Slashdot Mirror

← Back to Stories (view on slashdot.org)

Microsoft Proposes Fix For E-Voting Attack

Posted by Soulskill on from the taking-out-the-trash dept.

Trailrunner7 writes "Microsoft Research has proposed mitigation for a known potential attack against verifiable electronic voting machines that could help prevent insiders from being able to alter votes after the fact. The countermeasure to the 'trash attack' involves adding a cryptographic hash to the receipts that voters receive (PDF). Many verifiable voting systems already include hashes on the receipts, but that hash is typically made from the ballot data for each specific voter. The idea proposed by Microsoft Research involves using a running hash that would add a hash of the previous voter's receipt to each person's receipt, ideally preventing a privileged insider from using discarded receipts to alter votes. The trash attack that the mitigation is designed to address involves election workers or others who might be motivated to change votes gathering discarded receipts and then altering those votes."

5 of 111 comments (clear)

  1. Microsoft Research by SharkLaser · · Score: 4, Insightful

    They actually do a lot of great stuff there, which is not too surprising as they have many intelligent people working in Research. Just wish much more of their stuff would see daylight.

    Still, Microsoft is actually one of the only companies that spends billions in research and doesn't just buy start-up companies like Google does.
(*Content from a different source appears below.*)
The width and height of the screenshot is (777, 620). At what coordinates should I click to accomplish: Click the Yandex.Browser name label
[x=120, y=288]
    1. Re:Microsoft Research by gcnaddict · · Score: 2, Insightful

      It's one of the few companies producing scientific research for the sake of research these days. This is a function which used to be governed best by Bell Labs, but now it's MSR that seems to put out the most content out of all research institutions which happen to be wholly-owned subsidiaries of for-profit corporations.

      --
      Viable Slashdot alternatives: https://pipedot.org/ and http://soylentnews.org/
    2. Re:Microsoft Research by Anonymous Coward · · Score: 0, Insightful

      Hmmm. the folks that brought us NTLM and salt-less password hashes?

      Unix was using salted passwords for a couple decades when M$ decided to use non-salted pwords. This is why the same password can be cracked in milliseconds when a M$ hash, and take days/months/years when hash comes form a Unix host.
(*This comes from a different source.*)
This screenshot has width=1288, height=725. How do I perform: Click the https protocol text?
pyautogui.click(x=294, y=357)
      And NTLM-- crazy stuff, you can use the hash instead of the original password. The HASH is EQUIVALENT to the password?!!!
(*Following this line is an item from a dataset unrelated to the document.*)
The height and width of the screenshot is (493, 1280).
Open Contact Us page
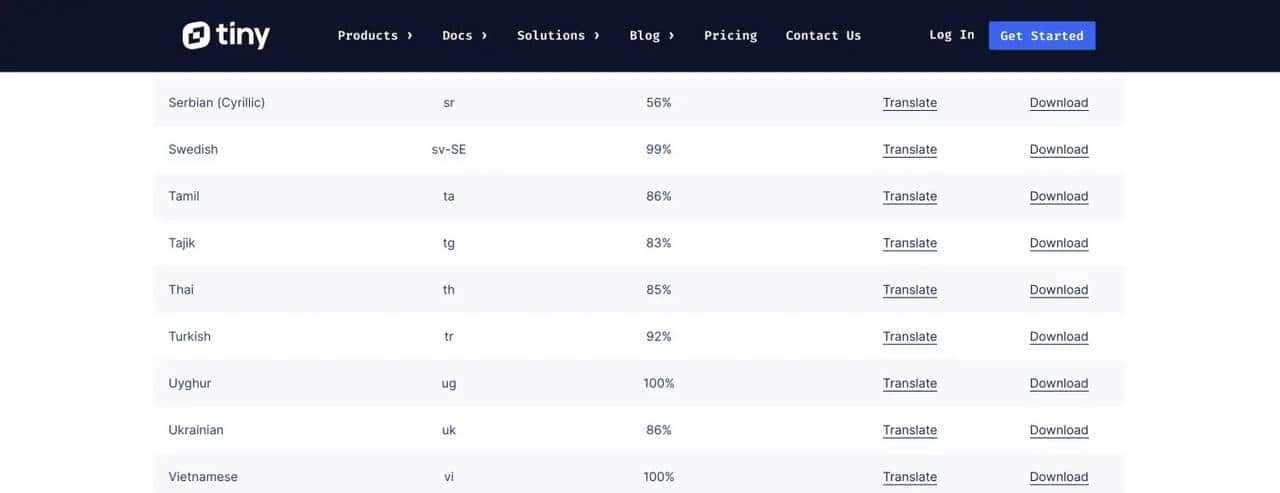[823, 36]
      M$ needs to get their heads out of their nether regions. Certainly shouldn't be trusted to come up with the tech for e-voting.

    3. Re:Microsoft Research by RobbieThe1st · · Score: 3, Insightful

      And yet windows XP - which is only 10 years old* and still has plenty of marketshare - still runs LM hashes by default, which are /case insensitive/ and in a max of 2 7-char chunks, making cracking trivial if you have access to the hashes.

      *the OS is 10 years old. The service packs aren't. They could have fixed the flaw at any point in the past easily enough.

    4. Re:Microsoft Research by citizenr · · Score: 1, Insightful

      It's one of the few companies producing scientific research for the sake of research these days.

      You misspelled Patents.

      --
      Who logs in to gdm? Not I, said the duck.